Tuliskan lanjutan tulisan tentang air kelapa dan Yogya di bawah ini, mulai setelah kalimat terakhirnya.

### Kutipan Teks
>>>>>

Home | Renungan

Yogya: Air Kelapa Itu

"Barangsiapa minum air degan ini dalam sekali teguk, maka ia dan keturunannya akan memerintah di kawasan ini."

Elok! Ki Ageng Giring tergeragap di pucuk pohon kelapa itu. Degan (betul, yang kini biasa disebut es klamud itu) di depannya, yang hijau segar dan tampak berkilat-kilat memantulkan sinar matahari pagi, "berbicara"! Dengan khidmat dipetiknya buah itu dan dibawanya turun. Karena belum haus benar, disimpannya buah itu di atas para-para di dapur, dan ditinggalnya pergi ke ladang. Lalu, seperti biasa, terjadilah "peristiwa kebetulan" yang mengubah jalannya sejarah. Datanglah seorang sanaknya, Ki Ageng Pemanahan. Kehausan setelah berjalan jauh, ia langsung ke dapur mau mencari air kendi. Eh, dilihatnya degan yang sungguh menerbitkan air liur. Upaya Nyi Ageng Giring untuk mencegahnya tak digubris. Sekali teguk, ditenggaknya habis air kelapa muda itu untuk memuaskan dahaga.

Pulang dari ladang, Ki Ageng Giring tentu saja ngamuk-ngamuk menemukan degan-nya sudah ditenggak oleh Ki Ageng Pemanahan. Menurut Babad Tanah Jawi, ia akhirnya menguasai diri dan hanya meminta, keturunannya kelak boleh menyeling berkuasa di kerajaan yang akan datang kemudian. Namun, menurut cerita yang beredar dari mulut ke mulut, ia benar-benar mengamuk dan mengutuk, bahkan kendatipun Ki Ageng Pemanahan (kelak menjadi Panembahan Senopati, raja pertama Mataram) dan keturunannya mukti (berjaya), namun wilayahnya akan dilanda kekeringan. Konon, inilah yang membuat kawasan Gunung Kidul menjadi tandus kering kerontang.

Nyatanya, sadar atau tidak, "air kelapa" tanah Yogya ini benar-benar mujarab! Barangsiapa datang ke Yogya dan meminumnya, ia akan mukti! Namun, ia akan kena pula efek sampingnya, kutuk kekeringan itu. Artinya, ia akan dibuat semakin kehausan, sehingga saya ndadra (semakin menjadi-jadi) dalam apa yang digelutinya. Katakanlah yang seniman akan menjadi seniman "edan," yang ilmuwan akan kian suntuk menekuni ilmunya. Itulah Yogya!

<<<<<

### Data Mentah
>>>>>

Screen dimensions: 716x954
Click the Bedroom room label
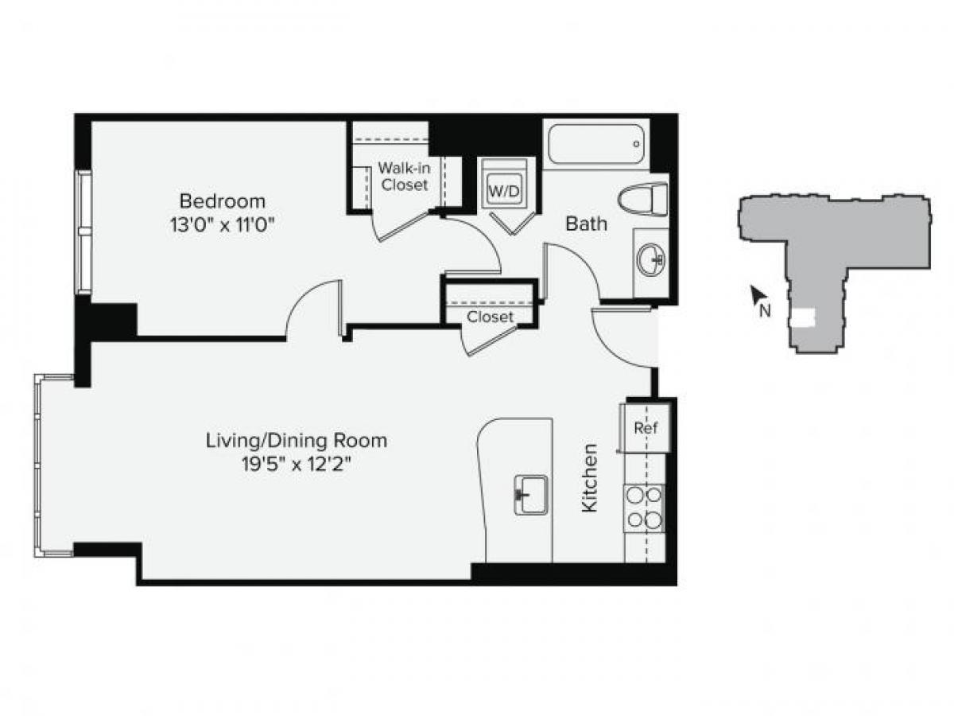[222, 200]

<<<<<

### Hasil Akhir
Mau bukti? Di bidang seni? Jangan tanya lagi! Rendra, Mangunwijaya, Umar Kayam, Affandi almarhum, Bagong, Putu Wijaya, Nyoman Gunarsa -- barulah sebagian nama yang telah mengecap "air kelapa" Yogya, dan kemudian menjulang di jagad kesenian Indonesia dan bahkan dunia. Di bidang pendidikan? Lembaran sejarah pendidikan nasional kita diawali oleh Ki Hajar Dewantara dengan perguruan Taman Siswa dan konsep Ing ngarsa sung tuladha, ing madya mangun karsa, tut wuri handayani. Jangan ditanya lagi berapa jumlah ilmuwan lulusan Yogya. Politik? Rasanya tidak perlu disebut-sebut pun orang sudah tahu. Anak desa yang menjadi smiling general, Bapak Presiden kita, bukankah beliau priyayi Ngayogyakartahadiningrat juga?

Belum lagi peran kota ini bagi bangsa kita secara menyeluruh. Zaman revolusi dulu, kota ini pernah menjadi benteng terakhir bagi republik yang masih muda waktu itu (yang belajar sejarah pasti tahu peristiwa heroik "enam jam di Yogya"). Dalam dunia pendidikan, siapa tidak kenal universitas tertua di Indonesia dan terbesar di Asia Tenggara yang tegak di kawasan Bulaksumur sana -- dan gara-gara Ashadi Siregar menyandang julukan "kampus biru"? Di desanya Denmas Marto, orang yang belajar di Yogja disebut "kuliah di Gama" - entah sebenarnya dia kuliah di universitas mana, pokoknya semua Gama. Sebutan kota perjuangan, kota pelajar, kota budaya, kota pariwisata, benar-benar bukan sekadar slogan asal bunyi. Dengan kata lain, kota ini benar-benar "Daerah Istimewa"!

Kalau mau dikatakan dengan sedikit mutakhir: There is a destiny in this city! Ada suatu tujuan dan ketetapan ilahi atas kota ini. Apa yang telah terjadi secara jasmani, tengah menunggu kegenapannya secara rohani.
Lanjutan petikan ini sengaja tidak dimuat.